REQUIRED ACTION ▸ Return every record below exactly; leave out the images.

ENTRIES SUPPLIED ▸
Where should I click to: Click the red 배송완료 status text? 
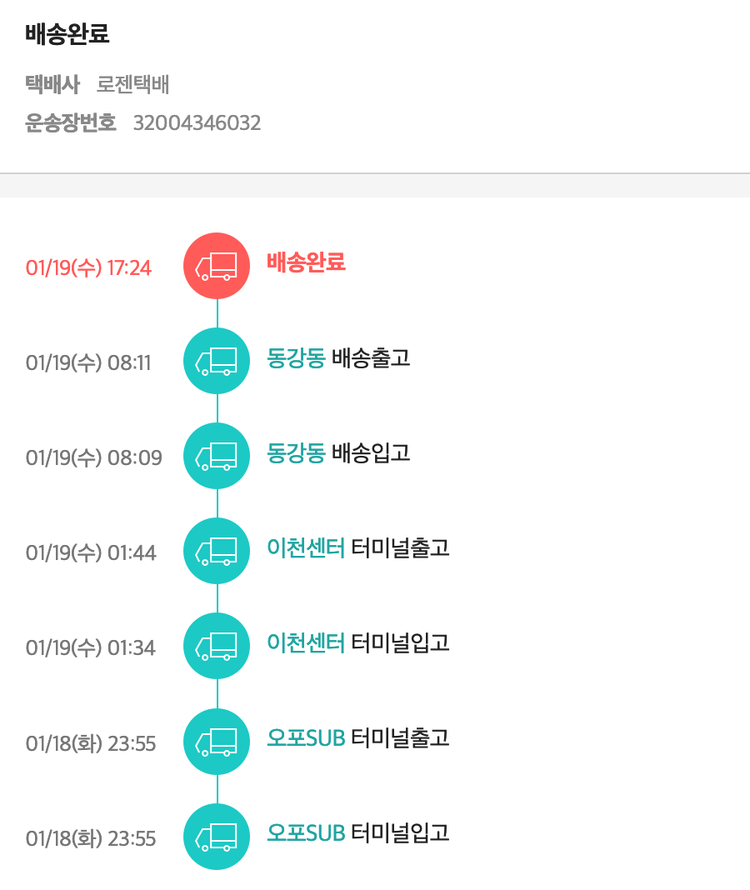(306, 263)
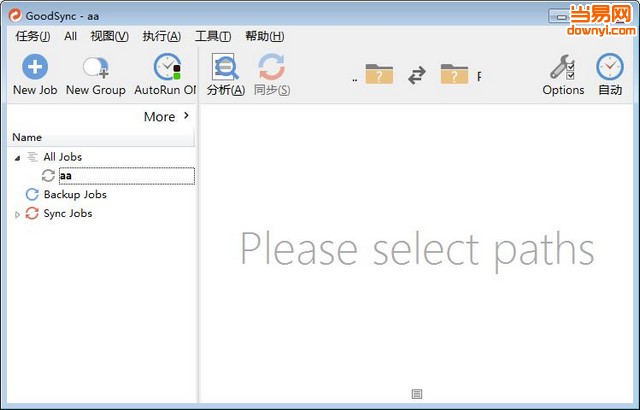The image size is (640, 410).
Task: Select Backup Jobs in the tree
Action: (75, 194)
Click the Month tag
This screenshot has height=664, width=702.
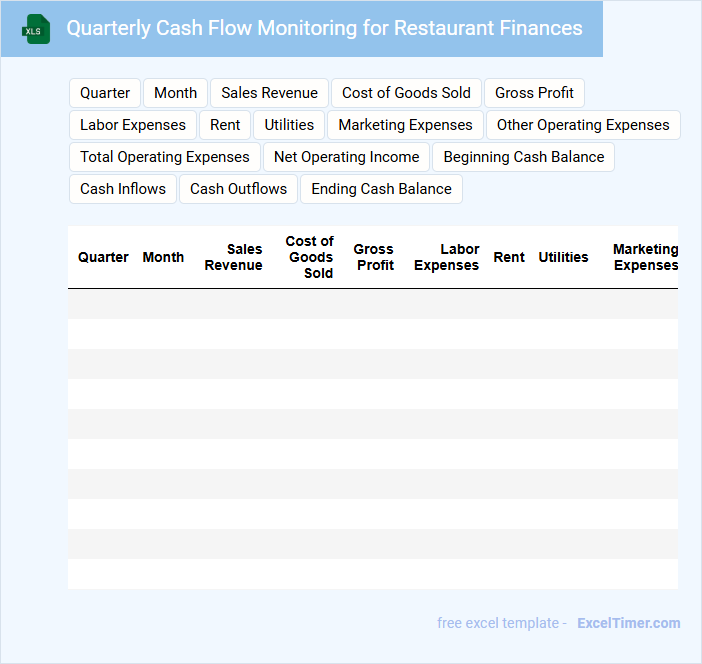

RESPONSE TO THE TASK ▸
Where should I click to: Click the red 배송완료 status text? 
(306, 263)
The image size is (640, 410).
Task: Select Backup Jobs in the tree
Action: (75, 194)
Click the Month tag
This screenshot has height=664, width=702.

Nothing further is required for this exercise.